A disco, Roman architectural elements, furniture created using AI, chairs designed by the pioneering Italian designer Gaetano Pesce and a table by the French sculptor César: the 13th edition of Design Miami/Basel presents an eclectic mix of the latest offerings in the best of contemporary and Modern design. Here is a sample of what caught our eye.
“Wendy” Blue Whale (2018)
The Leonardo DiCaprio Foundation with SFA Advisory and Southern Guild, $75,000-$110,000 (price range for five animal works)
If you have ever wondered what it is like to be inside the belly of a whale, now is your chance to find out—and it is for a good cause. The South African designer Porky Hefer has joined with the Leonardo DiCaprio Foundation and SFA Advisory to create a series of works that draw attention to endangered wildlife. For his latest series, Hefer has recycled materials such as old t-shirts and water bottles to create five of his characteristic animal-form nests. Each features an animal threatened with extinction: a whale named Wendy after the designer’s mum, an orangutan called Yelda, Sandy the shark, Trevyn the sloth and Quasiqtuk the polar bear. “The idea of these pieces is to take away all the senses, control things such as light and sound, so the muffled sound you hear is what you would have heard in your mother’s womb,” says Hefer, who worked with three artisan communities in Africa to create the pieces. Proceeds from the sale of the cuddly creatures will go to the foundation.
Lit Singerie (avec 4 Singes) (Monkey bed with four monkeys) (1999)
Galerie Mitterrand, price undisclosed
At the fair’s VIP preview on Monday, a stream of collectors was seen lounging on Claude Lalanne’s Monkey bed at Galerie Mitterrand’s stand, which is a celebration of works by Claude and her late husband François-Xavier Lalanne. Commissioned by a private collector for her Parisian home, the one-off bronze-and-copper bed shows Claude’s enduring interest in the natural world. Conceived as a jungle in the style of Henri Rousseau, the sculpted metal bed frame takes the form of bamboo while four monkeys can be seen swinging from vines that make up the elegantly crafted headboard. The piece is rumoured to be one of the most expensive works at Design Miami/Basel.

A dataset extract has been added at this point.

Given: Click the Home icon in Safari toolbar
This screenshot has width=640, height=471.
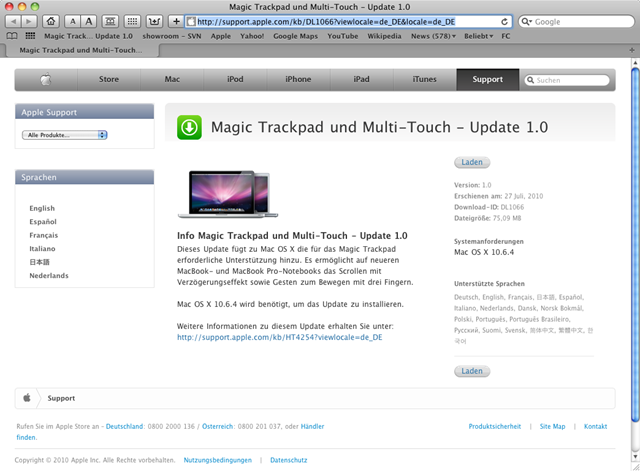Looking at the screenshot, I should (51, 21).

Watercolour Collection numbers 1-18 (2018)
Friedman Benda, $18,000-$28,000 each
The Japanese design studio nendo, founded in 2002 by Oki Sato, spent two years creating this 18-piece painted-metal furniture collection that looks like pieces of folded paper. “I’m always twisting, bending and folding metal, treating it as if it were paper,” Sato says. “I’m interested in blurring the boundaries between two-dimensional and three-dimensional objects.” For his watercolour series, the challenge, he says, “was to find a paint that was slow drying enough that we could smudge it”, to mimic the effect that watercolour has on paper. Six different shades of blue aqueous ink were used to create the desired effect.
Steltman Chair (1963)
Galerie Vivid, €65,000
This is the last chair designed by the Dutch architect and designer Gerrit Rietveld, a key figure of the influential De Stijl movement, which celebrated its centenary last year. The wooden prototype, formed of three right-angled pieces, is named after The Hague-based jeweller Steltman for whom it was created. The idea was that it could be used for couples wanting to try on engagement rings. Rotterdam’s Galerie Vivid has juxtaposed this piece with Rietveld’s earliest and most widely recognised chair design, the Red Blue Chair (1918).
The Gold Grotto (1999)
Magen H Gallery, price undisclosed
A disco vibe permeates the ground floor and continues up the escalators at Design Miami/Basel, where visitors will find a massive wall installation from the Monte Carlo nightclub, Jimmy’z, thanks to New York’s Magen H Gallery. The stamped, folded and oxidised copper-and-brass take on a 14th-century Italian grotto was sculpted by the French artist Pierre Sabatier (1925-2003) for the hotspot frequented by Formula 1 superstars and celebrities. The sculpture that once led partygoers to the dancefloor was removed from Jimmy’z in 2017. The gallery, which specialises in French post-war designers, will pay homage to the work’s original location by hosting a mini disco on its stand, complete with champagne, a DJ and, yes, a disco ball, from 5.30pm to 7.30pm today.
Ore Streams Cabinet (2017)
Recycling is a key element of Studio Formafantasma’s Ore Streams series, which explores humankind’s obsession with sourcing metals and our growing demand for mass-produced objects. Formafantasma, a duo made up of Italian-born, Amsterdam-based designers Andrea Trimarchi and Simone Farresin, has repurposed electronic waste, such as keyboards, microwave oven parts and the ubiquitous iPhone, to create pieces of furniture. The pair have stripped the motherboards, fans and disk drives from seven aluminium computer towers to create drawers for this cabinet that also incorporates glass and digital prints.